[[ RECORD EXCERPTS, beginning ]]

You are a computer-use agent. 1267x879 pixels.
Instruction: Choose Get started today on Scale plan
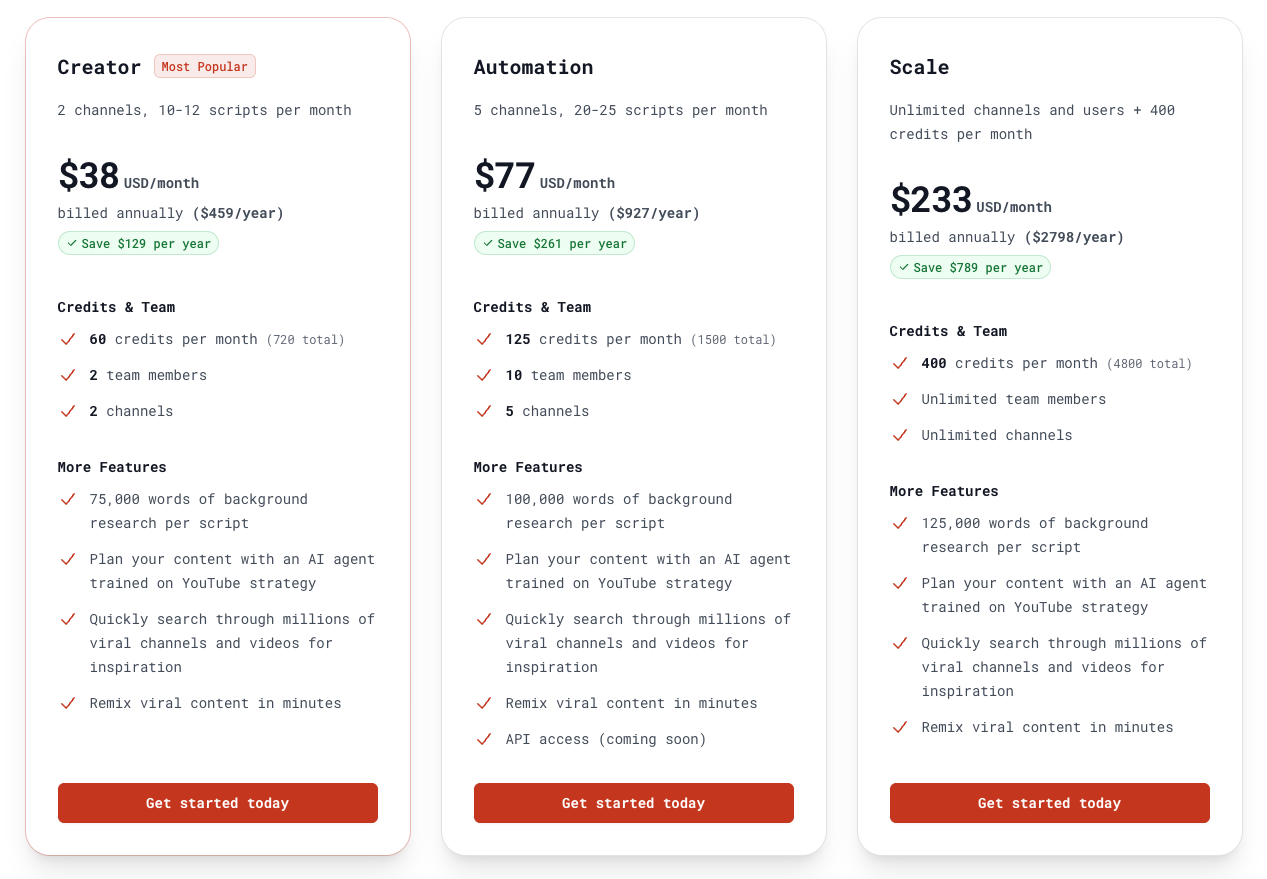click(x=1049, y=803)
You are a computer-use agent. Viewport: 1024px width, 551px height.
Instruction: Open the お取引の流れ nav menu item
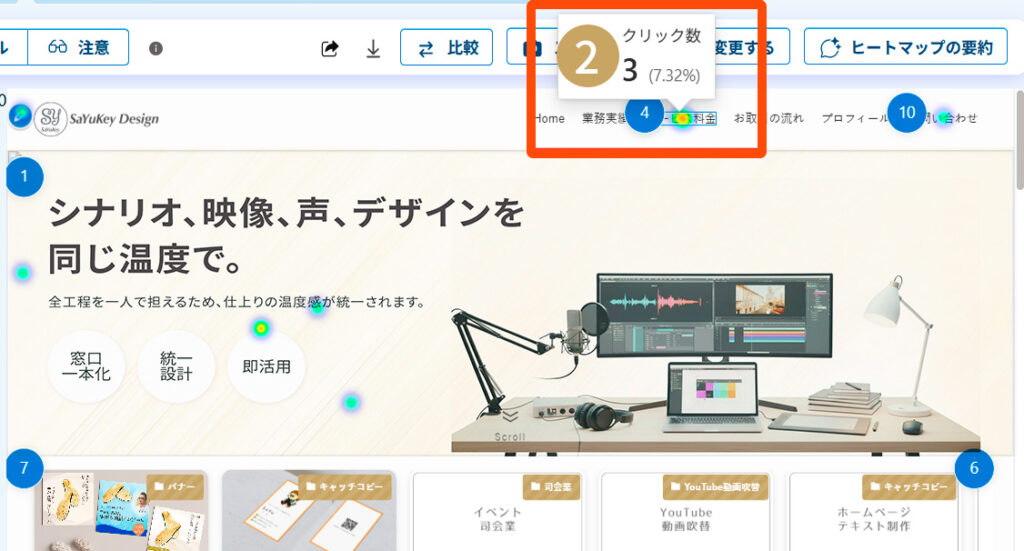tap(768, 118)
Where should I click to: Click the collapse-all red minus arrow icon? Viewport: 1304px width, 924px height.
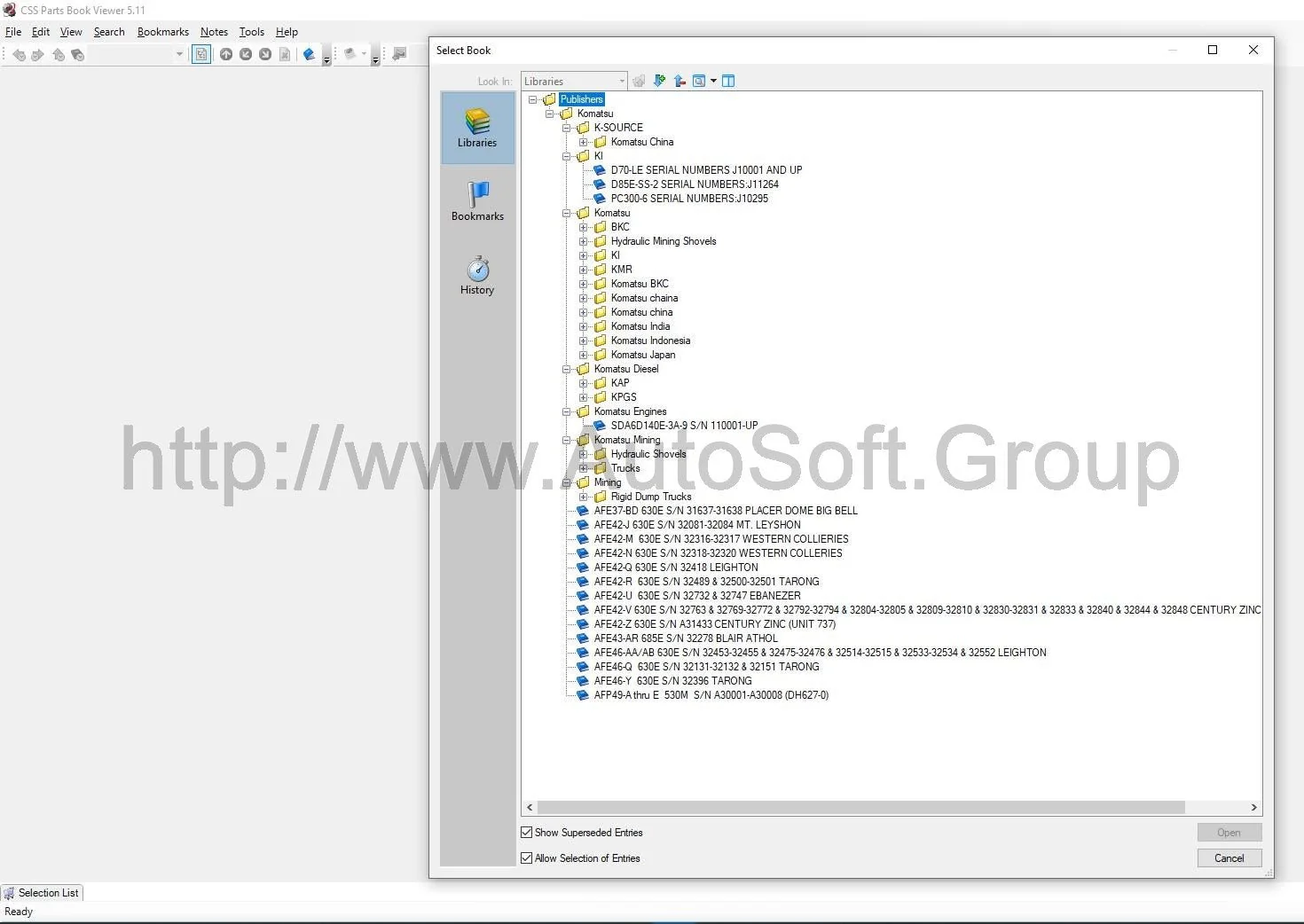coord(679,81)
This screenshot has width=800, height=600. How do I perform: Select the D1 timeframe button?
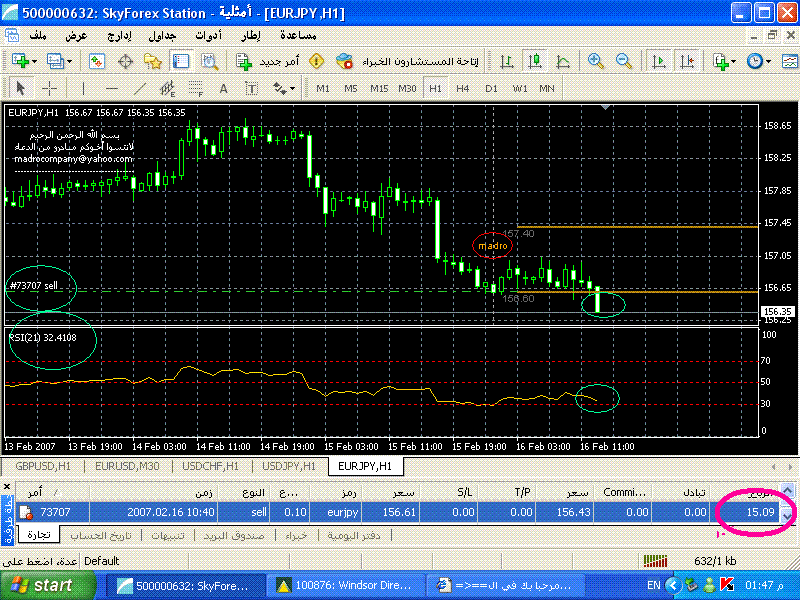pyautogui.click(x=491, y=88)
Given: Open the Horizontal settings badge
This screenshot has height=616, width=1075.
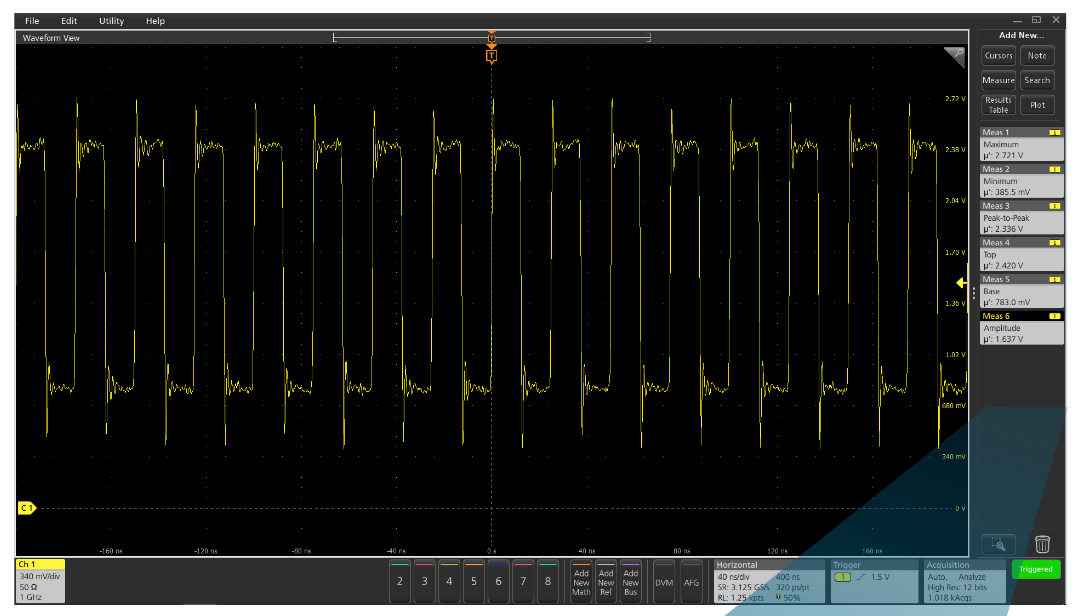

[[ RECORD EXCERPTS, end ]]

■ **WORK ORDER**:
Exactly the lines from the line that contains "Instruction: Choose Get" through the last line above, and no other lines, must be output, with pictures excluded.

■ **RESULT OF THIS EXERCISE**:
Instruction: Choose Get started today on Scale plan
click(x=1049, y=803)
You are a computer-use agent. Viewport: 1024px width, 551px height.
Instruction: Open the お取引の流れ nav menu item
tap(768, 118)
Where should I click to: Click the collapse-all red minus arrow icon? Viewport: 1304px width, 924px height.
coord(679,81)
This screenshot has width=800, height=600. How do I perform: Select the D1 timeframe button?
pyautogui.click(x=491, y=88)
Given: Open the Horizontal settings badge
This screenshot has height=616, width=1075.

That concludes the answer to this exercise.